(Rows of locating words and elements)
(begin)

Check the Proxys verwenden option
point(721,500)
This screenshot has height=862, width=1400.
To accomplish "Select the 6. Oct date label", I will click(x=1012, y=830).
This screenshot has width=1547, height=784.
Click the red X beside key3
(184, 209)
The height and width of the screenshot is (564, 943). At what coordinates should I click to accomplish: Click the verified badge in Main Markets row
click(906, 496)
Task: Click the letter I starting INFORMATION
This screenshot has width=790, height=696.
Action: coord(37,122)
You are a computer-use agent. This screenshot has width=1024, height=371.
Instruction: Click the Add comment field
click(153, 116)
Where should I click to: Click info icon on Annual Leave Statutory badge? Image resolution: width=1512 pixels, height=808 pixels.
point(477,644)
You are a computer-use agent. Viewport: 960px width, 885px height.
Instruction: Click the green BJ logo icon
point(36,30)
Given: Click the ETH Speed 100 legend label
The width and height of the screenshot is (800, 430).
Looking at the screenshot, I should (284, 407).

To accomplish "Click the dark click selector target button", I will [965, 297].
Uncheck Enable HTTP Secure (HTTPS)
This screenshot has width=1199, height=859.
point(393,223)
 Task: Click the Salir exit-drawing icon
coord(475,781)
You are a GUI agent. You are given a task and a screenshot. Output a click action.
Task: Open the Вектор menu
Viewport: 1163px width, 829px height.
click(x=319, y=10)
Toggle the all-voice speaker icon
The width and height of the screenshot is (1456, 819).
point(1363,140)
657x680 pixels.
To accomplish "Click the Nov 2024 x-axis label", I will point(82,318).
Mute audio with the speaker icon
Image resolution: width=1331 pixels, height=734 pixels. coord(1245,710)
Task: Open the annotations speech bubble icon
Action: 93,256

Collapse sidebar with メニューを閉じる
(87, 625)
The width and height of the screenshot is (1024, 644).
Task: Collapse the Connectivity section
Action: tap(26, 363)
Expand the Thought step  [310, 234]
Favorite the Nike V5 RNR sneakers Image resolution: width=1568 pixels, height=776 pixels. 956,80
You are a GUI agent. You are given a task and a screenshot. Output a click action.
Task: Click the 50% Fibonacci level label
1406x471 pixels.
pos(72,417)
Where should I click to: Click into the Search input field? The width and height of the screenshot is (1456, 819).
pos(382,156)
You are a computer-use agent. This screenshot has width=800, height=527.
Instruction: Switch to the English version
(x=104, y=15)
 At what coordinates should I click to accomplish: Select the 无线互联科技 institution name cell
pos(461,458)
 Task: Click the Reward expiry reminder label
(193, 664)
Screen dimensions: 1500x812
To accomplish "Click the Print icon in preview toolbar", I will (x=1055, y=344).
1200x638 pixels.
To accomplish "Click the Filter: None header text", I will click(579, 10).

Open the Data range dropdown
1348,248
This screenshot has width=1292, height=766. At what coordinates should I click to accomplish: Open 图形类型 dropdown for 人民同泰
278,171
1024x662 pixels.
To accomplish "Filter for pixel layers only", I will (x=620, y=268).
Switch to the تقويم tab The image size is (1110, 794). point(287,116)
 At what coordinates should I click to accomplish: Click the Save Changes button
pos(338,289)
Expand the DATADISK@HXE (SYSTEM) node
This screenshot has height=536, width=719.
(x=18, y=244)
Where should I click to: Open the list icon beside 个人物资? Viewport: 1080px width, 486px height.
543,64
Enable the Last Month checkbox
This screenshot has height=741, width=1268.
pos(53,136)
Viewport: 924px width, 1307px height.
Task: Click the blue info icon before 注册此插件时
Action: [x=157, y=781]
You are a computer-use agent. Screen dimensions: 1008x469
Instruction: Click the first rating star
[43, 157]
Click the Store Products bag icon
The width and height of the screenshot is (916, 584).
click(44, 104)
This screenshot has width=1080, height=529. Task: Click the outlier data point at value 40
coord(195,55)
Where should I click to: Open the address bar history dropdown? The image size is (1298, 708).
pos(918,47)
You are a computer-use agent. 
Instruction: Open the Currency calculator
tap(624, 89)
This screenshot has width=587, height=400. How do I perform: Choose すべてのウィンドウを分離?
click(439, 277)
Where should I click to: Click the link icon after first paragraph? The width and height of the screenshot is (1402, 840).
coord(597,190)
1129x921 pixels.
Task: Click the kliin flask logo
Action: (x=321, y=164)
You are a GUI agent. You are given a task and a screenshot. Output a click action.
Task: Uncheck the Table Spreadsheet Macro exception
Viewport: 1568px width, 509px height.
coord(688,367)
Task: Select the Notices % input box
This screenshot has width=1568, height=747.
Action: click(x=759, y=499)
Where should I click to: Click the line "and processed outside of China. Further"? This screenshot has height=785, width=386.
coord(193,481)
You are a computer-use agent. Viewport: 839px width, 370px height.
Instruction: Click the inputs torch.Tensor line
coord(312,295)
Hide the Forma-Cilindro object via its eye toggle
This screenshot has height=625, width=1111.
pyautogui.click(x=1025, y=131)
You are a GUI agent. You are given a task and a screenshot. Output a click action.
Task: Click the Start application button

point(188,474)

(end)

=== What to do ===
Return every one of the rows above verbatim, without changing a single character.

=== Solution for this problem ===
Check the Proxys verwenden option
point(721,500)
This screenshot has height=862, width=1400.
To accomplish "Select the 6. Oct date label", I will click(x=1012, y=830).
This screenshot has width=1547, height=784.
Click the red X beside key3
(184, 209)
The height and width of the screenshot is (564, 943). At what coordinates should I click to accomplish: Click the verified badge in Main Markets row
click(906, 496)
Task: Click the letter I starting INFORMATION
This screenshot has width=790, height=696.
Action: coord(37,122)
You are a computer-use agent. This screenshot has width=1024, height=371.
Instruction: Click the Add comment field
click(153, 116)
Where should I click to: Click info icon on Annual Leave Statutory badge? Image resolution: width=1512 pixels, height=808 pixels.
point(477,644)
You are a computer-use agent. Viewport: 960px width, 885px height.
Instruction: Click the green BJ logo icon
point(36,30)
Given: Click the ETH Speed 100 legend label
The width and height of the screenshot is (800, 430).
Looking at the screenshot, I should (284, 407).

To accomplish "Click the dark click selector target button", I will [965, 297].
Uncheck Enable HTTP Secure (HTTPS)
This screenshot has width=1199, height=859.
point(393,223)
 Task: Click the Salir exit-drawing icon
coord(475,781)
You are a GUI agent. You are given a task and a screenshot. Output a click action.
Task: Open the Вектор menu
Viewport: 1163px width, 829px height.
click(x=319, y=10)
Toggle the all-voice speaker icon
The width and height of the screenshot is (1456, 819).
point(1363,140)
657x680 pixels.
To accomplish "Click the Nov 2024 x-axis label", I will point(82,318).
Mute audio with the speaker icon
Image resolution: width=1331 pixels, height=734 pixels. coord(1245,710)
Task: Open the annotations speech bubble icon
Action: 93,256

Collapse sidebar with メニューを閉じる
(87, 625)
The width and height of the screenshot is (1024, 644).
Task: Collapse the Connectivity section
Action: tap(26, 363)
Expand the Thought step  [310, 234]
Favorite the Nike V5 RNR sneakers Image resolution: width=1568 pixels, height=776 pixels. 956,80
You are a GUI agent. You are given a task and a screenshot. Output a click action.
Task: Click the 50% Fibonacci level label
1406x471 pixels.
pos(72,417)
Where should I click to: Click into the Search input field? The width and height of the screenshot is (1456, 819).
pos(382,156)
You are a computer-use agent. This screenshot has width=800, height=527.
Instruction: Switch to the English version
(x=104, y=15)
 At what coordinates should I click to accomplish: Select the 无线互联科技 institution name cell
pos(461,458)
 Task: Click the Reward expiry reminder label
(193, 664)
Screen dimensions: 1500x812
To accomplish "Click the Print icon in preview toolbar", I will (x=1055, y=344).
1200x638 pixels.
To accomplish "Click the Filter: None header text", I will click(579, 10).

Open the Data range dropdown
1348,248
This screenshot has width=1292, height=766. At what coordinates should I click to accomplish: Open 图形类型 dropdown for 人民同泰
278,171
1024x662 pixels.
To accomplish "Filter for pixel layers only", I will (x=620, y=268).
Switch to the تقويم tab The image size is (1110, 794). point(287,116)
 At what coordinates should I click to accomplish: Click the Save Changes button
pos(338,289)
Expand the DATADISK@HXE (SYSTEM) node
This screenshot has height=536, width=719.
(x=18, y=244)
Where should I click to: Open the list icon beside 个人物资? Viewport: 1080px width, 486px height.
543,64
Enable the Last Month checkbox
This screenshot has height=741, width=1268.
pos(53,136)
Viewport: 924px width, 1307px height.
Task: Click the blue info icon before 注册此插件时
Action: [x=157, y=781]
You are a computer-use agent. Screen dimensions: 1008x469
Instruction: Click the first rating star
[43, 157]
Click the Store Products bag icon
The width and height of the screenshot is (916, 584).
click(44, 104)
This screenshot has width=1080, height=529. Task: Click the outlier data point at value 40
coord(195,55)
Where should I click to: Open the address bar history dropdown? The image size is (1298, 708).
pos(918,47)
You are a computer-use agent. 
Instruction: Open the Currency calculator
tap(624, 89)
This screenshot has width=587, height=400. How do I perform: Choose すべてのウィンドウを分離?
click(439, 277)
Where should I click to: Click the link icon after first paragraph? The width and height of the screenshot is (1402, 840).
coord(597,190)
1129x921 pixels.
Task: Click the kliin flask logo
Action: (x=321, y=164)
You are a GUI agent. You are given a task and a screenshot. Output a click action.
Task: Uncheck the Table Spreadsheet Macro exception
Viewport: 1568px width, 509px height.
coord(688,367)
Task: Select the Notices % input box
This screenshot has width=1568, height=747.
Action: click(x=759, y=499)
Where should I click to: Click the line "and processed outside of China. Further"? This screenshot has height=785, width=386.
coord(193,481)
You are a computer-use agent. Viewport: 839px width, 370px height.
Instruction: Click the inputs torch.Tensor line
coord(312,295)
Hide the Forma-Cilindro object via its eye toggle
This screenshot has height=625, width=1111.
pyautogui.click(x=1025, y=131)
You are a GUI agent. You are given a task and a screenshot. Output a click action.
Task: Click the Start application button

point(188,474)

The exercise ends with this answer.